_Bloc de texte:_

<<<<

2.1.2 "Le rien de toutes choses".

Pour l'heure l'enseignement de M. Pinault qui "ne dissimulait pas son mépris pour les sciences qu'il enseignait" 317 , met vraisemblablement l'abbé Mignot dans l'embarras et lui pose un cas de conscience. D'un côté sa curiosité naturelle ne peut que l'entraîner à vouloir se tenir au courant des progrès des recherches scientifiques qui le fascinent, mais de l'autre ces connaissances ne sont-elles pas vaines au regard de l'Unique Nécessaire ?

Ce n'est d'ailleurs pas un hasard si Mgr Mignot évoque l'influence de M. Pinault quand il parle de sa formation spirituelle. C'est que celui-ci, "vrai Diogène (qui) voyait le creux d'une foule de conventions", tient encore le rôle de directeur de conscience qu'il avait à l'époque de Renan. L'abbé Mignot fait partie de "ceux qu'entraînait une ardente piété, des mystiques, comme on les appelait" 318 . Il se souvient avoir été un séminariste qui ne négligeait ni l'ascétisme ni la piété et qui chaque mercredi se rendait avec quelques condisciples auprès de M. Pinault qui leur expliquait le Pietas ad usum Seminarii de M. Olier. "C'était en somme le détachement de tout par amour de Notre Seigneur, le vide de l'âme pour donner la place entière à Jésus. J'écoutais avec admiration et une réelle sympathie d'âme ces maximes austères que je regardais comme l'expression de la pensée authentique du Sauveur paraphrasée par un saint qui avait quitté une situation scientifique très enviée pour venir s'enfermer à Issy" 319 . M. Pinault encourageait les jeunes séminaristes à pratiquer ce qu'il appelait le "rien de toutes choses". Cette expression a accompagné Mgr Mignot tout au long de sa vie. En 1914 c'est elle qui lui vient naturellement sous la plume dans une lettre à Loisy quand il déplore que Prosper Alfaric n'avance pas plus vite dans la rédaction de sa thèse : " Il y a longtemps que ce cher Sulpicien 320 aurait dû finir sa thèse. Mais il médite sans doute, comme notre vieux M. Pinault, sur le rien de toutes choses." 321

Cette piété fondée sur l'apprentissage du détachement se nourrit, outre de la lecture des ouvrages de M. Olier 322 , de ceux du Père Surin, du cardinal de Bérulle, de Bossuet, du Père Faber 323 , de l'Imitation de Jésus-Christ. Ce sont donc surtout les différents maîtres de la spiritualité française que l'abbé Mignot fréquente. Bossuet l'a incontestablement marqué et, nous aurons l'occasion d'y revenir, c'est en grande partie en "anti-Bossuet" qu'il a conçu la fonction de docteur de l'évêque. Mais la dette est grande. En 1915, alors qu'il relit l'Histoire des Variations, il note dans son Journal :

‘C'est encore un sentiment de pieuse admiration que j'éprouve en relisant un autre chef d'œuvre qui a eu une très grand influence sur ma formation intellectuelle quand j'avais 18 ou 20 ans et que j'ai lu plus souvent que l'Histoire des Variations. Je parle des Élévations sur les mystères. En les relisant, je retrouve un écho lointain de ces phrases merveilleuses qui tombèrent dans mon âme comme les notes d'une harmonie céleste, comme des idées neuves et presque inconnues qui venaient peupler mon intelligence encore à peu près vide 324 .’

En revanche l'abbé Mignot ne partage pas tout de suite l'enthousiasme que les livres du P. Faber, immédiatement traduits en français 325 et longtemps en vogue 326 , rencontrèrent auprès du clergé français 327 , à un moment où la production française dans le domaine de la spiritualité n'était guère fournie. "La lecture de son Tout pour Jésus... m'avait fatigué et inspiré une sorte de dégoût", écrit-il vers 1870. C'est, estime-t-il, que "son esprit n'était pas assez sérieux pour goûter les beautés de ce livre". Il fallut toute l'insistance de quelques amis pour qu'il accepte de lire les Conférences spirituelles, Béthléem et le Saint-Sacrement et découvrir alors que les ouvrages du P. Faber étaient "presque tous des chefs d'œuvre" et qu'il était "peu d'auteurs spirituels dont les idées répondent mieux aux besoins de notre siècle" 328 . Toujours est-il que c'est un auteur qu'il cite souvent dans ses premiers travaux 329 . Il reviendra plus tard sur cet engouement : "Après avoir lu avec enthousiasme les écrits du P. Faber, à la réflexion, je me demandais s'ils n'étaient pas en très grande partie le fruit de son imagination, comme tant d'autres mystiques" 330 . Pointe ici une méfiance pour la mystique sur laquelle nous aurons l'occasion de revenir.

>>>>

[Entrées répertoriées dans un jeu de données]
<<<<

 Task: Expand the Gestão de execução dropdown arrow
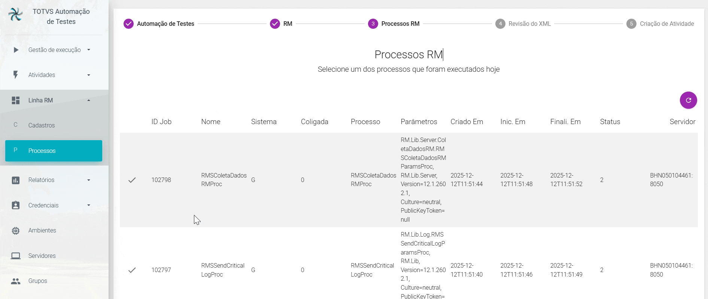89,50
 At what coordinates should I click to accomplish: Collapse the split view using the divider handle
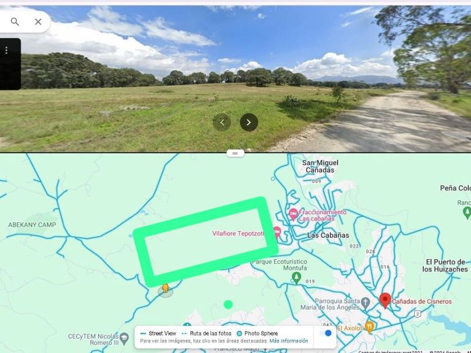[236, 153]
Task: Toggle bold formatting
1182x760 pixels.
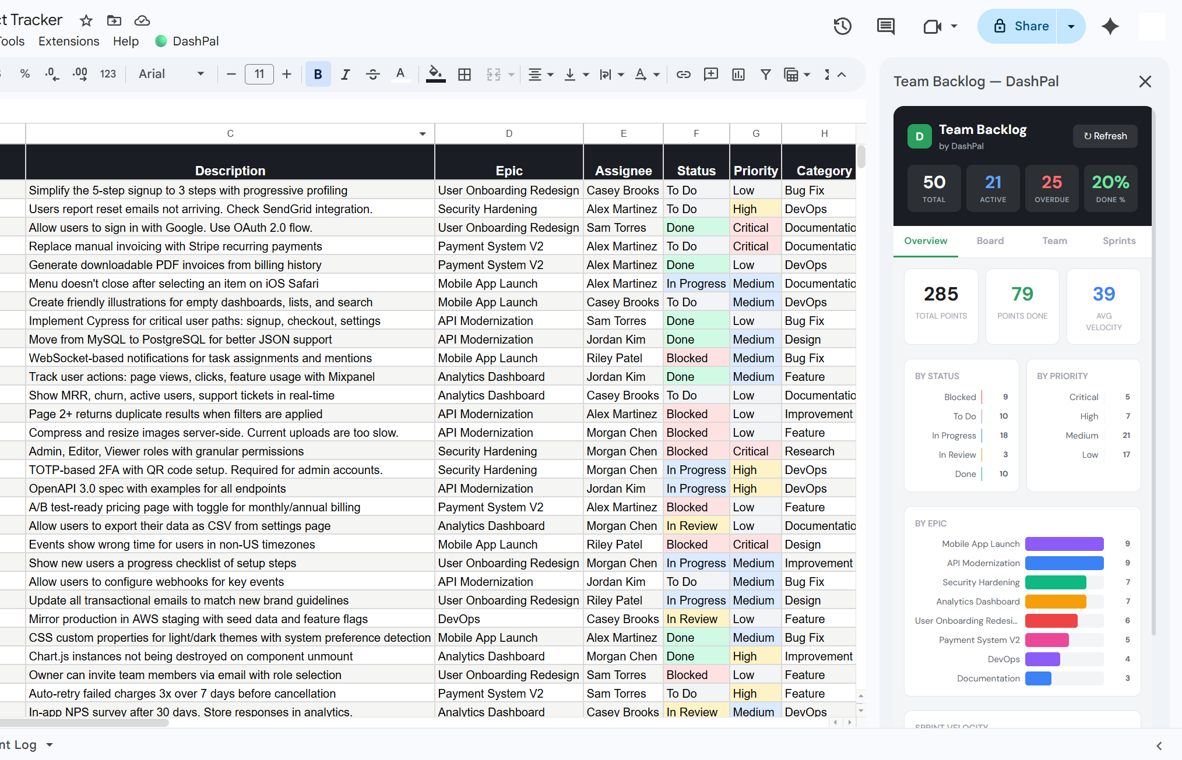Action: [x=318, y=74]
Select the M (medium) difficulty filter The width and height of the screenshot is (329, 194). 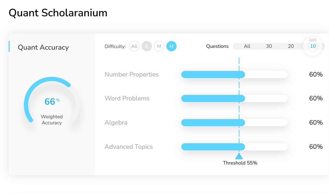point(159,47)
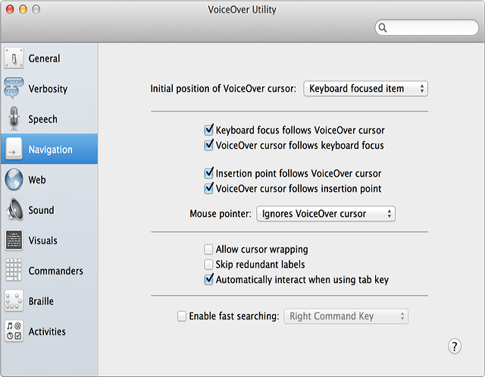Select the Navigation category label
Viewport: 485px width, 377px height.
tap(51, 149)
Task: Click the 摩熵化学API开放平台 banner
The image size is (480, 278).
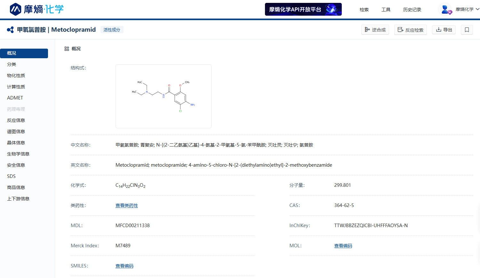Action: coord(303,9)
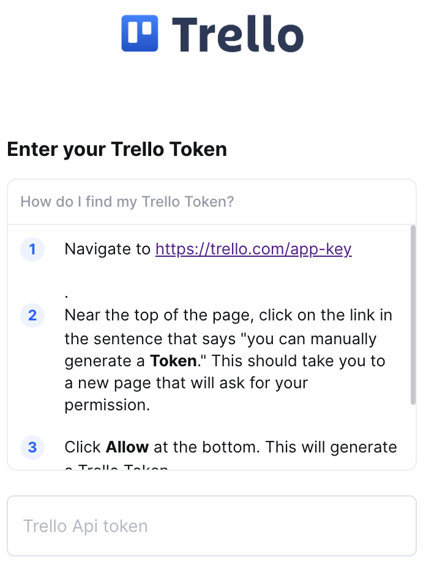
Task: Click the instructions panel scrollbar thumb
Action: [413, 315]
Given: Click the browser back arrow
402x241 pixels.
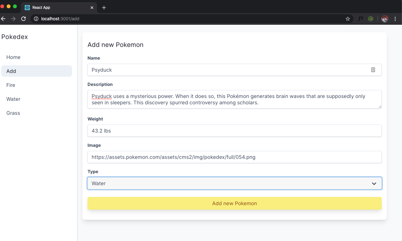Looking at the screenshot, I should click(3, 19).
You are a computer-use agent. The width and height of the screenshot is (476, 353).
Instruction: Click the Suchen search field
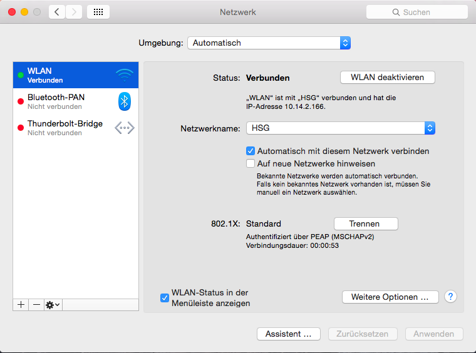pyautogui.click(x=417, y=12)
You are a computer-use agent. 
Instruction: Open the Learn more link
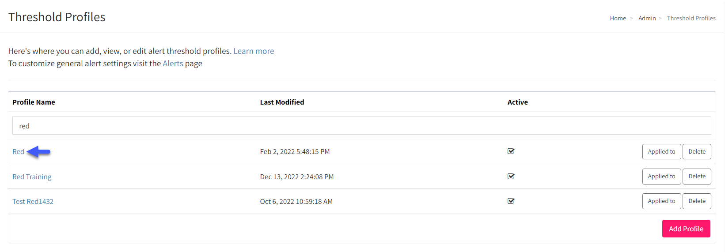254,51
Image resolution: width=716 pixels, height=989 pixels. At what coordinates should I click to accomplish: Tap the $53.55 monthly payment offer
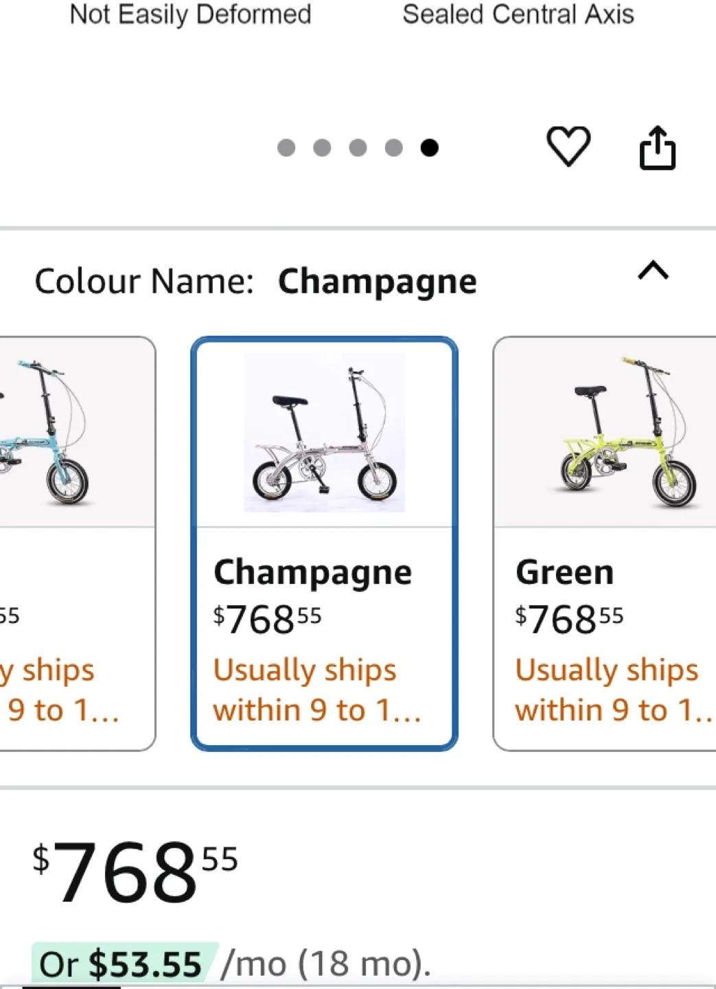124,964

>>>>
<<<<

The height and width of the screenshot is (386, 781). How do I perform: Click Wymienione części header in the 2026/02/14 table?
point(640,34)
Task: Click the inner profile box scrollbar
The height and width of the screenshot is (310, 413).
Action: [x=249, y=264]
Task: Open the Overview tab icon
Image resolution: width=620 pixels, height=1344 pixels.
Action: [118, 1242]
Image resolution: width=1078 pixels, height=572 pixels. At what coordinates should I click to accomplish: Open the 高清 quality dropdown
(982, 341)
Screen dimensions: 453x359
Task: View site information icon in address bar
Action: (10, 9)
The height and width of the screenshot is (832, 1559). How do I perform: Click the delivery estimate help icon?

>>>>

_Objectif:_ Recopiez le passage du texte sur la formation spirituelle de l'abbé Mignot compris entre « Pour l'heure l'enseignement » et « l'Unique Nécessaire ? », bornes incluses.

_Problème résolu:_
Pour l'heure l'enseignement de M. Pinault qui "ne dissimulait pas son mépris pour les sciences qu'il enseignait" 317 , met vraisemblablement l'abbé Mignot dans l'embarras et lui pose un cas de conscience. D'un côté sa curiosité naturelle ne peut que l'entraîner à vouloir se tenir au courant des progrès des recherches scientifiques qui le fascinent, mais de l'autre ces connaissances ne sont-elles pas vaines au regard de l'Unique Nécessaire ?